4.2. La censura è infondata.
4.2.1. E’ bensì vero, infatti, che la questione in parola era stata sollevata con ì motivi di appello dalla società austriaca, come si evince dalla stessa impugnata sentenza (p. 4) , e tuttavia siffatta omissione non può comportare un accoglimento del ricorso con rinvio ad altro giudice, con riferimento al motivo de quo. Ed invero, il rilievo del vizio di omessa pronuncia su un motivo di appello può comportare la cassazione con rinvio dell’impugnata sentenza soltanto quando la questione di diritto, posta con il suddetto motivo, sia fondata, dovendo, in caso contrario, la Corte provvedere – alla luce dei principi di economia processuale e della ragionevole durata del processo di cui all’art. 111, co. 2, Cost., nonché di una lettura costituzionalmente orientata dell’art. 384 c.p.c. – ad integrare la decisione dì appello di rigetto, pronunciandosi nel merito della questione pretermessa, dì modo che la decisione da rendere venga a confermare il dispositivo della sentenza di secondo grado, determinando l’inutilità di un ritorno della causa in fase di merito (ex plurimis, Cass. 2313/10, 5729/12).
Ebbene, non può revocarsi in dubbio, a giudizio della Corte, che nel caso di specie il motivo di ricorso, concernente la pretesa nullità e inefficacia del provvedimento di diniego, si palesi del tutto infondato.

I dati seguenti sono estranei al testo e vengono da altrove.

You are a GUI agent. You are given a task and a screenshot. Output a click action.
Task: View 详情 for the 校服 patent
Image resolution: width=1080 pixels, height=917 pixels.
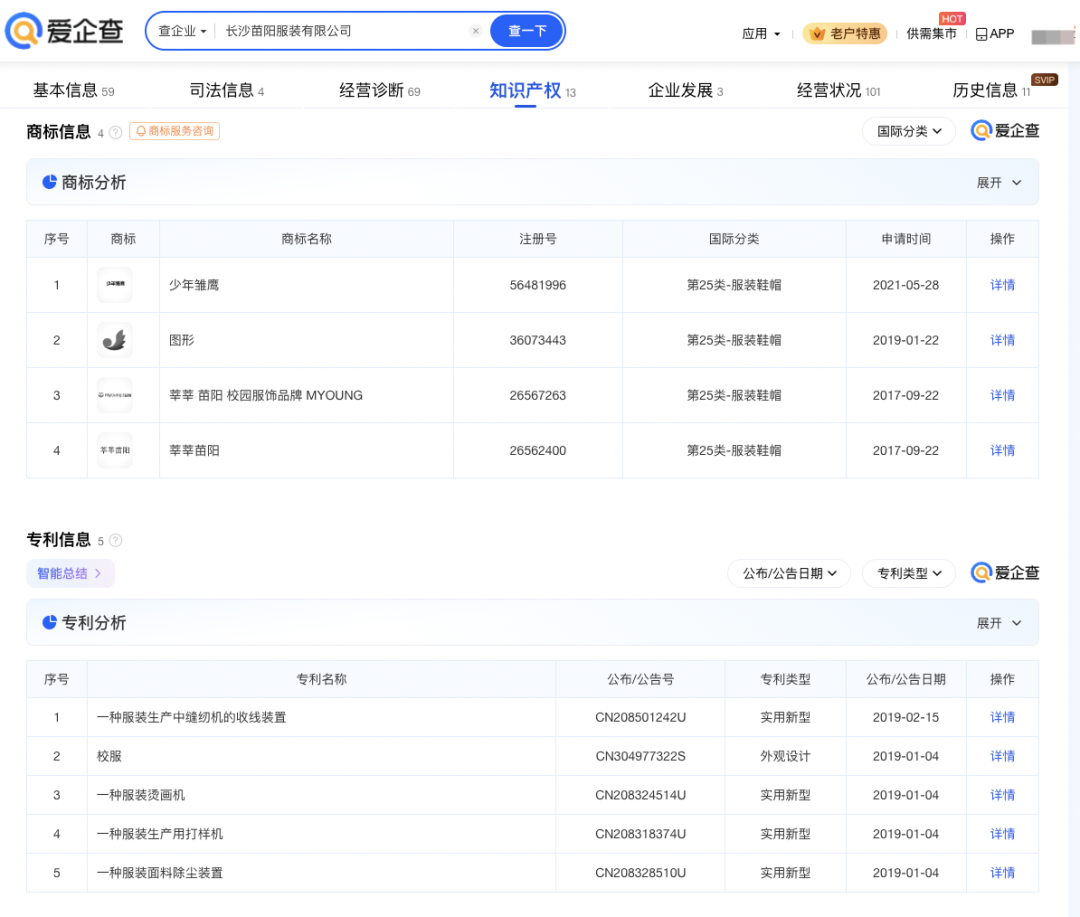click(1002, 756)
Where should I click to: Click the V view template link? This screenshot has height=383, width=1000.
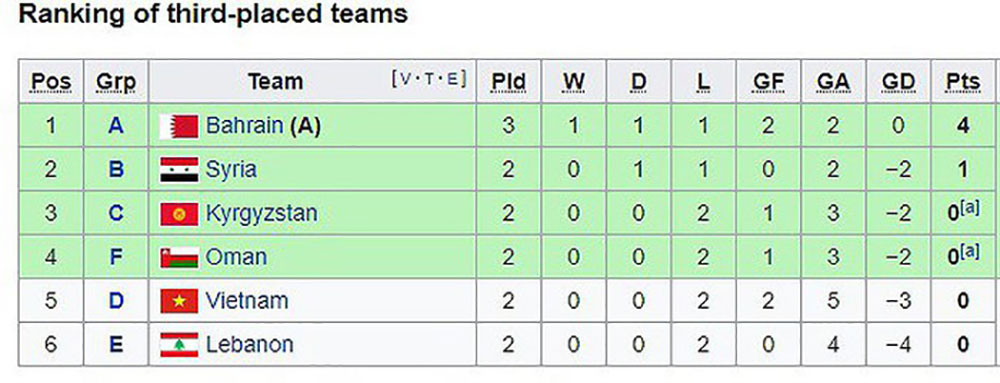tap(406, 79)
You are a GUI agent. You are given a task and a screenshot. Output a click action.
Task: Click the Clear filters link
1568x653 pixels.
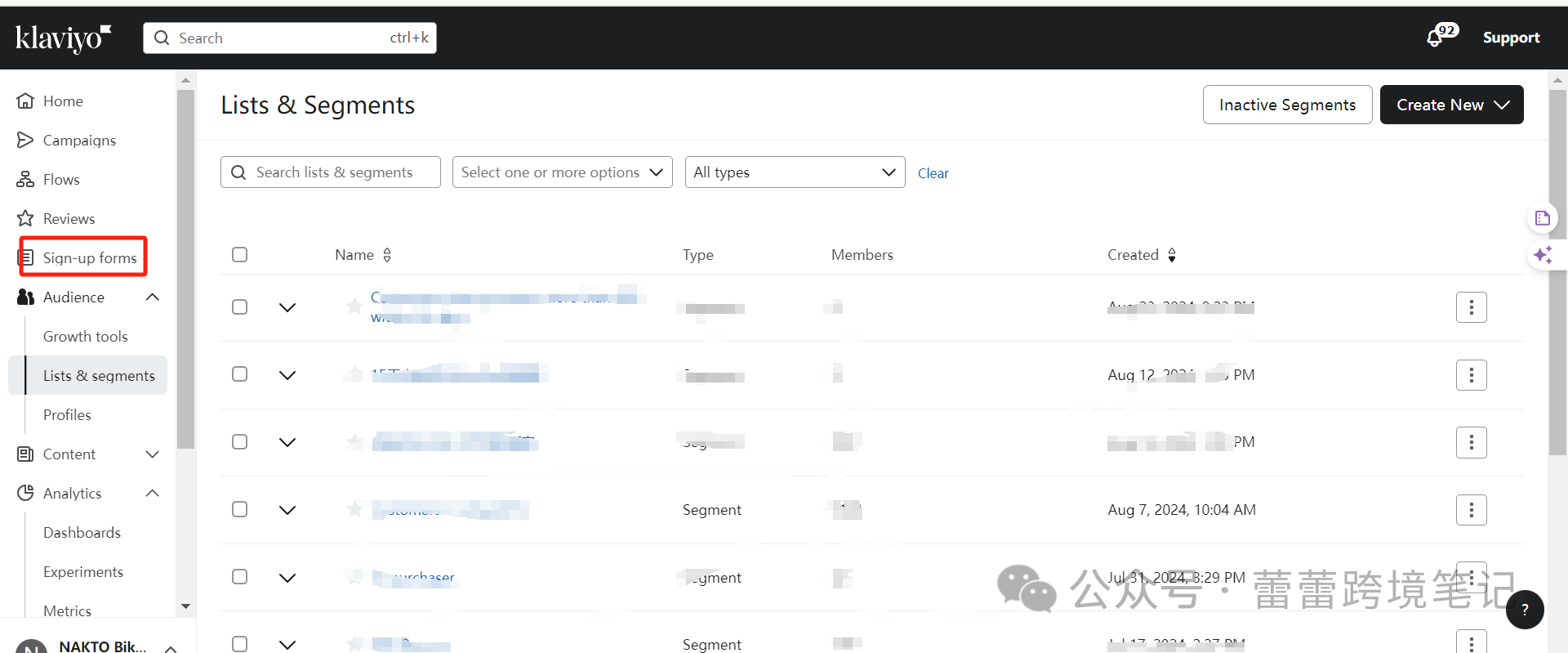(x=933, y=173)
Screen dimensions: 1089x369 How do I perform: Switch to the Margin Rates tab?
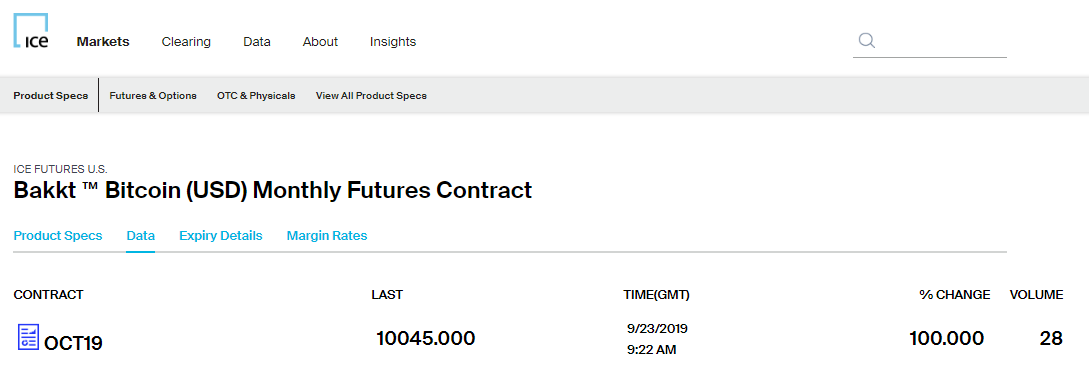[x=327, y=236]
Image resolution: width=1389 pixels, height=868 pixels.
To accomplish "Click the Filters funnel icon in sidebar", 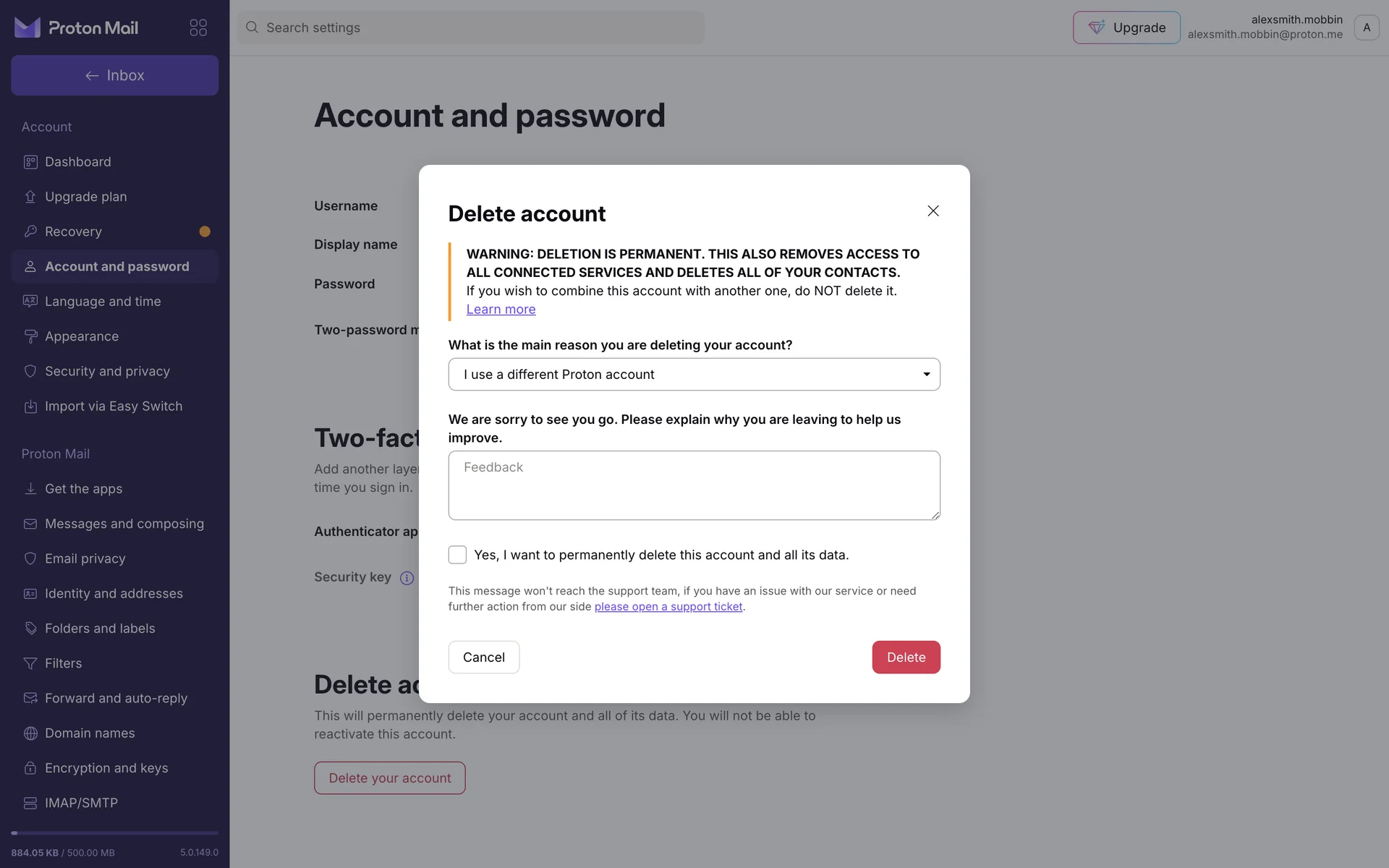I will (30, 663).
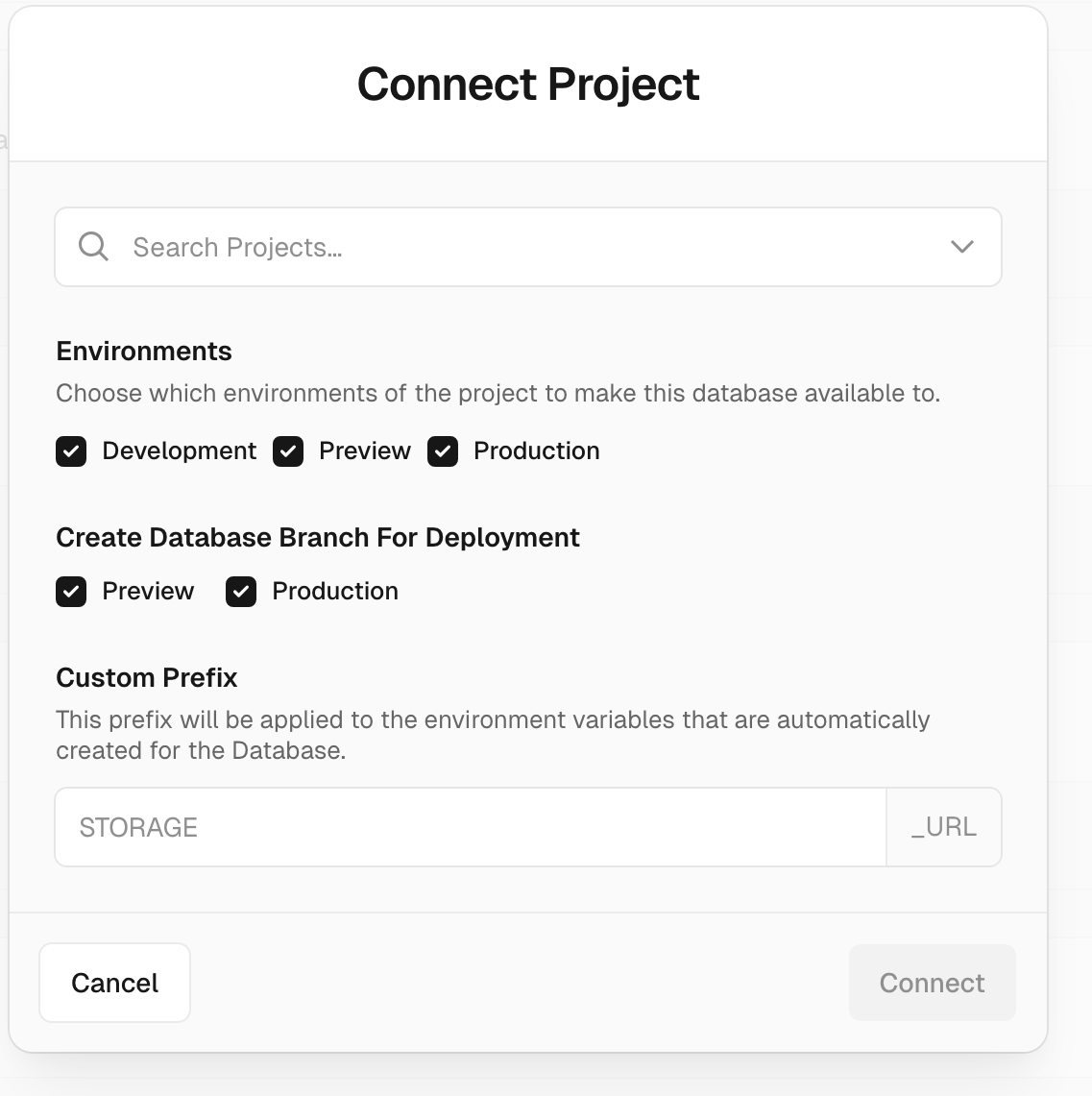
Task: Click the Connect Project dialog title
Action: [x=528, y=85]
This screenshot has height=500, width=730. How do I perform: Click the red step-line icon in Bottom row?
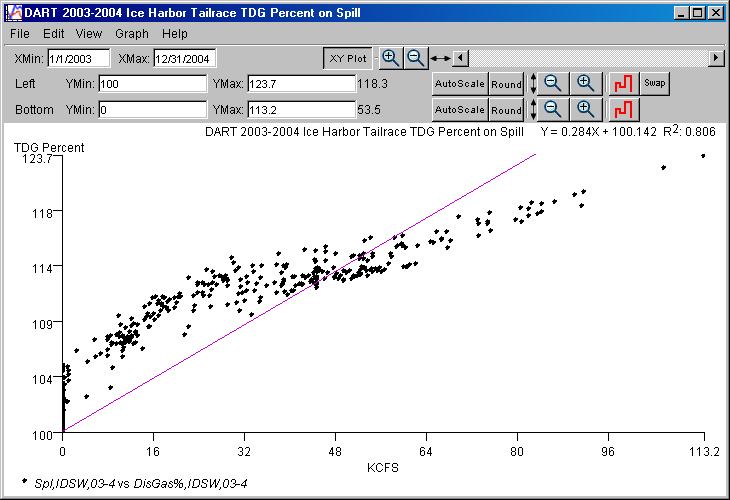point(624,109)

4.2.2. Ed invero, la violazione del termine di sei mesi previsto dalla disposizione dell’art. 7 n. 4 della Direttiva 1072/79 e dalla derivata disposizione di cui all’art. 38 ter, co. 3 d.P.R. 633/72, stante il tenore letterale delle norme in questione, se, per un verso, non può incidere sul diritto del soggetto non residente di percepire il rimborso dell’IVA tempestivamente richiesto, per altro verso, non può – di per sé solo – determinare la nullità del provvedimento di diniego del rimborso, che si fondi sull’assorbente ragione della decadenza di detto soggetto dal diritto al rimborso medesimo, per mancato rispetto del termine perentorio per la relativa richiesta. In tale ultima evenienza, infatti, non è certo il ritardo nel comunicare la decisione negativa che può incidere sul diritto del contribuente, essendo tale diritto ormai definitivamente precluso, a monte, per effetto del ritardo nel proporre la relativa istanza.
La violazione di tale termine – inidoneo ad incidere sulla validità dell’atto di diniego – potrà, pertanto, al più integrare la responsabilità dello Stato per omessa attuazione della Direttiva comunitaria in parola, a seguito di apposita procedura di infrazione da parte delle istituzioni comunitarie competenti (cfr. C. Giust. 3.6.92, C-287/91).
4.2.3. Per tali ragioni, dunque, la proposta censura non può essere accolta.
5. Con il quarto motivo di ricorso, la G. P. und V. G. denuncia la violazione dell’art. 112 c.p.c, in relazione all’art. 360 n. 4 c.p.c.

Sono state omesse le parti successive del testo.